Mr Hywood and other senior staff were locked in urgent meetings at the company's Pyrmont headquarters on Sunday.
"Appropriately, the Fairfax board is reviewing the indicative proposal," he said.
"There is no certainty that the indicative proposal will result in an offer for Fairfax, what the terms of any offer would be, or whether there will be a recommendation by the Fairfax board.
"There is also no certainty that the indicative proposal is capable of being implemented given the complexity involved in splitting the businesses."
Domain plus the three mastheads would be worth about $2.5 billion according to an Australian Financial Review report.
TPG bought just under 5 per cent of Fairfax Media in March sparking speculation about its plans for the company.
Fairfax Media announced in February that it was looking into spinning off Domain into a separate listed vehicle to address perceptions that its value was unrealised as part of the broader group.

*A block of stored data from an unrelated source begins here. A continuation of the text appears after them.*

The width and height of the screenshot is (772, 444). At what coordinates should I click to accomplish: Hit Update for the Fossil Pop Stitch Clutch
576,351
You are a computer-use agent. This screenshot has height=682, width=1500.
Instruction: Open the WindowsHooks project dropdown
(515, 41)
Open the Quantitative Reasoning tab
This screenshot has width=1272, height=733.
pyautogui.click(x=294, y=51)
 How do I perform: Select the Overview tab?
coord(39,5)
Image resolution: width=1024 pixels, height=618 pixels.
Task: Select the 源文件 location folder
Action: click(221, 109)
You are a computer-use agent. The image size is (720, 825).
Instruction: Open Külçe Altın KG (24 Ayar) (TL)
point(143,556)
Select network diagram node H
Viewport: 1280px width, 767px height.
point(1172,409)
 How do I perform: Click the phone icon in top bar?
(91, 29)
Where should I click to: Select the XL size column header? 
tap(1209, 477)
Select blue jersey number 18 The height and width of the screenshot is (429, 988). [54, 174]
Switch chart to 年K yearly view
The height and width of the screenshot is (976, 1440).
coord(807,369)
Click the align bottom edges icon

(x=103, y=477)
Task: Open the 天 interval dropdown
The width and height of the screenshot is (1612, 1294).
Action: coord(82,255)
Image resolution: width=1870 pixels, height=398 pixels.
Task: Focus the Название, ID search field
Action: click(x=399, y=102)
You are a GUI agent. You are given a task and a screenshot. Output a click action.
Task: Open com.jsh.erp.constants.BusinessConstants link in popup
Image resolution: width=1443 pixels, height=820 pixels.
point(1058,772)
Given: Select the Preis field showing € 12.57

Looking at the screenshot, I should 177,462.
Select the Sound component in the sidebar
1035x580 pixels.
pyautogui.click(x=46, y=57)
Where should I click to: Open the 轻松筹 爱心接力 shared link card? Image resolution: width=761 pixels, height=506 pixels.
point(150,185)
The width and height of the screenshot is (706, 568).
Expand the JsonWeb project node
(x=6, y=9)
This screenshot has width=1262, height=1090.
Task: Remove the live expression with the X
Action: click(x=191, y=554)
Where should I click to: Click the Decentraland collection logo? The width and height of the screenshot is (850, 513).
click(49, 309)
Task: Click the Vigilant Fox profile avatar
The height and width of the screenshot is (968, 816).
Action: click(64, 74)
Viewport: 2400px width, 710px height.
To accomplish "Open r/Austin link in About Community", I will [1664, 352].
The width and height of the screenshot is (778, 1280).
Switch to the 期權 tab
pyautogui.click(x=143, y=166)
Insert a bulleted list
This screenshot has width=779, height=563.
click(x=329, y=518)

Fairfax is in the middle of a controversial editorial cost-cutting program at its metropolitan mastheads as it seeks $30 million in savings. Editorial staff went on a week-long strike starting last Wednesday.
On Friday, major international investment fund Blackrock revealed it had substantially lifted its stake in Fairfax Media. It has lifted its holding from 33.7 million shares to 115 million shares, giving it more than 5 per cent of the company.
A day earlier, Mr Hywood told an investor conference that the Domain review was "well under way" following the appointment of Grant Samuel and was expected to be completed later this year.
Domain was enjoying price increases for listings and audience growth, he said.
"Over the past two years, total mobile visits were up 133 per cent, total app visits up 107 per cent and app downloads grew 60 per cent," he said.
Mr Hywood told the same conference that the publishing business was facing structural challenges and that Fairfax had cut net publishing costs by $400 million over the past five years.
"Through this entire transition our publishing businesses have remained profitable," he said.
The federal government over the weekend announced reform of the country's tight media ownership laws prompting predictions that the sector would see a flurry of corporate activity.
In particular the government is looking to do away with the "two-out-three" rule, which prevents single ownership of TV, radio and newspapers in the same capital city market.
Following Thursday's update Deutsche Bank analyst Entcho Raykovski predicted the company would produce after tax profits of $142 million this financial year compared to $143.2 million before Mr Hywood's presentation.
That number would fall to $135.6 million next year before bouncing back to $142.1 million in the 2019 financial year.
Mr Raykovski has a 12 month price target on Fairfax of 90 cents.
Fairfax's shares were trading at $1.06 at the market close on Friday.